Participante compartilhou sobre a postura protetora do pai, influenciada por experiências de preconceito, e a abordagem mais aberta da mãe, que valoriza a liberdade da filha, estando presente quando necessário.
Participante relata a dificuldade de ser uma mulher com deficiência na profissão, enfrentando preconceitos e desvalorização. Ela menciona experiências desafiadoras na defensoria pública, onde algumas famílias se recusaram a ser atendidas por ela. Destaca a necessidade de se posicionar e mostrar competência, enfatizando que ainda há um estigma infantilizador sobre pessoas com deficiência em profissões de status.

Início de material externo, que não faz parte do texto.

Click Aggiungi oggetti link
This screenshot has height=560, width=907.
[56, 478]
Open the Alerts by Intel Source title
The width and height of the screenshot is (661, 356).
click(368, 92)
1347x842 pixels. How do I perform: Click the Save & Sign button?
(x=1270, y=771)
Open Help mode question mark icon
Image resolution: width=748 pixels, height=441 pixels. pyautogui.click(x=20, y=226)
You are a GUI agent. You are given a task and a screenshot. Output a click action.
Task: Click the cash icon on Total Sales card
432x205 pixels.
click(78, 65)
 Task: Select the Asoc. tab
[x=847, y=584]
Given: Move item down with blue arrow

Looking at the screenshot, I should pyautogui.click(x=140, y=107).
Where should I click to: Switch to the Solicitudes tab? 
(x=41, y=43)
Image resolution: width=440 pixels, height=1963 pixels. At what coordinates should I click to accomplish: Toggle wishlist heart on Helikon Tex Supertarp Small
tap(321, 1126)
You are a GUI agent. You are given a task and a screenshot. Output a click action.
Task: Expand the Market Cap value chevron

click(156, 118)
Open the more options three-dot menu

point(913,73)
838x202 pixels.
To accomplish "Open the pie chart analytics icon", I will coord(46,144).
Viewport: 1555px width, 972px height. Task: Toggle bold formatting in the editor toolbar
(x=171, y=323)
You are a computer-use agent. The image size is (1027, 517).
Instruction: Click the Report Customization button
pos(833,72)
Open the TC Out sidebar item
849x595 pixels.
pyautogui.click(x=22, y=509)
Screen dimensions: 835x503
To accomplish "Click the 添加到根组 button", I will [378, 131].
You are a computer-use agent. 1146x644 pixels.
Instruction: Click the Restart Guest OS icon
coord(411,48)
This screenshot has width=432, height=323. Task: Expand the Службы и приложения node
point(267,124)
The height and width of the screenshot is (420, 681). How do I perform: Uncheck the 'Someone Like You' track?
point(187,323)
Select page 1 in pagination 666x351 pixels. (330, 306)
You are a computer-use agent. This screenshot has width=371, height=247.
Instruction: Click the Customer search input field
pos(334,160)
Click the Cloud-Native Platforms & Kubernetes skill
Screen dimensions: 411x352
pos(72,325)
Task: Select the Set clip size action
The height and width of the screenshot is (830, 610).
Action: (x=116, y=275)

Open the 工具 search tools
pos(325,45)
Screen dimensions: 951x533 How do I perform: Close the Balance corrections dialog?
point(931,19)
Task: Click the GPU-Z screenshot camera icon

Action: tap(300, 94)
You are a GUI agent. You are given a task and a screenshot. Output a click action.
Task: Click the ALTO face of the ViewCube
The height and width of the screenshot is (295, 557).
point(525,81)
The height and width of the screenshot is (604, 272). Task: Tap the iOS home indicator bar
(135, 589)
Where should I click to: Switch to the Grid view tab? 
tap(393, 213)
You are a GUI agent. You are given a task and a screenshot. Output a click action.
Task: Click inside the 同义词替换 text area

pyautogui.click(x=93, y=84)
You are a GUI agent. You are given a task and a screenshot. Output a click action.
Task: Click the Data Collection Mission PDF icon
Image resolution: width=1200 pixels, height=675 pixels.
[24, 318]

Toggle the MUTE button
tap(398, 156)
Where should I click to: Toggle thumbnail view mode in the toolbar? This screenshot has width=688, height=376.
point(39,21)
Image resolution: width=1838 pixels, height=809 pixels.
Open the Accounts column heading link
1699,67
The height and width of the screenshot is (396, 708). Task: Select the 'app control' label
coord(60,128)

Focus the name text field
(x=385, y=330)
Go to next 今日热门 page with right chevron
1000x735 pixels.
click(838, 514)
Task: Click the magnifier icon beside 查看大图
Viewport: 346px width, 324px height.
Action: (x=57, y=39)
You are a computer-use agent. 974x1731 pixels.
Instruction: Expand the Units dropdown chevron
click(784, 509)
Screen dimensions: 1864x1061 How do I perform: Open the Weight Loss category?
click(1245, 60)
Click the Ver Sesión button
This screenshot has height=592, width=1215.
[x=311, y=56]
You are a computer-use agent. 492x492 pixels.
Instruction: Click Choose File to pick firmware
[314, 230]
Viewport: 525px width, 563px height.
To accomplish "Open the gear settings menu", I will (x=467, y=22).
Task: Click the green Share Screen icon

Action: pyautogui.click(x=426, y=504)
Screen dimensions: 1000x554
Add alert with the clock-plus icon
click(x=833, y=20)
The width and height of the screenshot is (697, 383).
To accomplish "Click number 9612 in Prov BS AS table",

A Participante mencionou a dificuldade de lidar com a deficiência e a falta de acessibilidade, destacando o peso que isso representa no cotidiano.
Participante se descreve como mulher com deficiência, refletindo sobre sua jornada de aceitação da própria identidade. Menciona a dor de não se enxergar como única até encontrar referências que a ajudaram a perceber seu valor e potencial. Destaca a importância do suporte parental, ressaltando que os pais devem permitir que seus filhos vivam plenamente, evitando a superproteção. Enfatiza a unicidade de cada indivíduo, independentemente de condições raras.